The Editor by Steven Rowley
Published by Putnam
Publication date: April 2, 2019
James Smale is thrilled to sell his first novel to Doubleday, but he is over-the-moon when he finds out his editor is none other than Jacqueline Kennedy Onassis. His excitement is tempered by having to tell his mother. As an obsessive Kennedy family follower, her son meeting Jackie would normally be a dream come true, but she’s read a chapter and while it’s fiction it’s about James’ highly dysfunctional childhood. Not how she wants to be seen by her idol. In The Editor, his fears over his mother’s reaction, combined with being star struck, leaves James so creatively blocked he can’t write an ending for his book.
The premise of getting validation as a writer and then finding out a woman of Jackie’s stature is your editor makes for exactly the kind of fun you might expect. James goes from being so overwhelmed he can hardly speak, to staying at Jackie’s place on Martha’s Vineyard and lunching with her at the Carlyle Hotel. Thankfully, Rowley avoids too much lighthearted silliness by delving into the issues with James’s novel and therefore, his life and his fraught relationship with his mother. Also, through James’s erstwhile boyfriend, he adds the ever-useful dynamic of one partner suddenly succeeding artistically while the other is still struggling.

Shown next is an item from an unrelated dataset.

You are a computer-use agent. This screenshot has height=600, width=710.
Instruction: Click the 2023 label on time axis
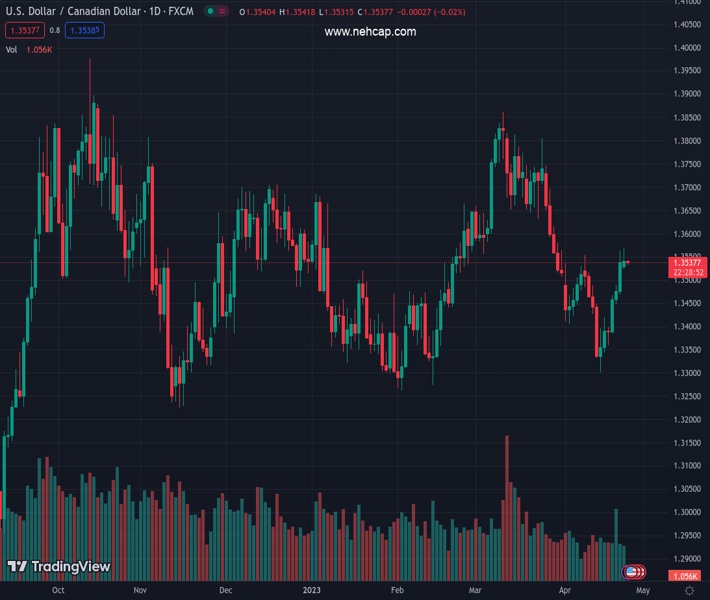click(x=313, y=591)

All of this works until about halfway through, when Rowley decides to spice things up further with some of the downsides of fame and when that’s not enough, by dropping a family bombshell. Followed by another dramatic scene towards the end of the novel. All of which meant that, for me, the novel strayed too far from wry humor and the complexity of the mother/gay son dynamic into a lot of tropes. The only part of the novel that held from start to finish were the scenes with Jackie. Even though I have no idea what she was like in her private life Rowley lets her unfold on the page in her interactions with James. There is still the reserve that comes from decades of intense scrutiny but there is a wistfulness as well. More scenes like this and less of everything else would have made a big difference in my take on The Editor. As is, I was left feeling that the novel itself needed an editor.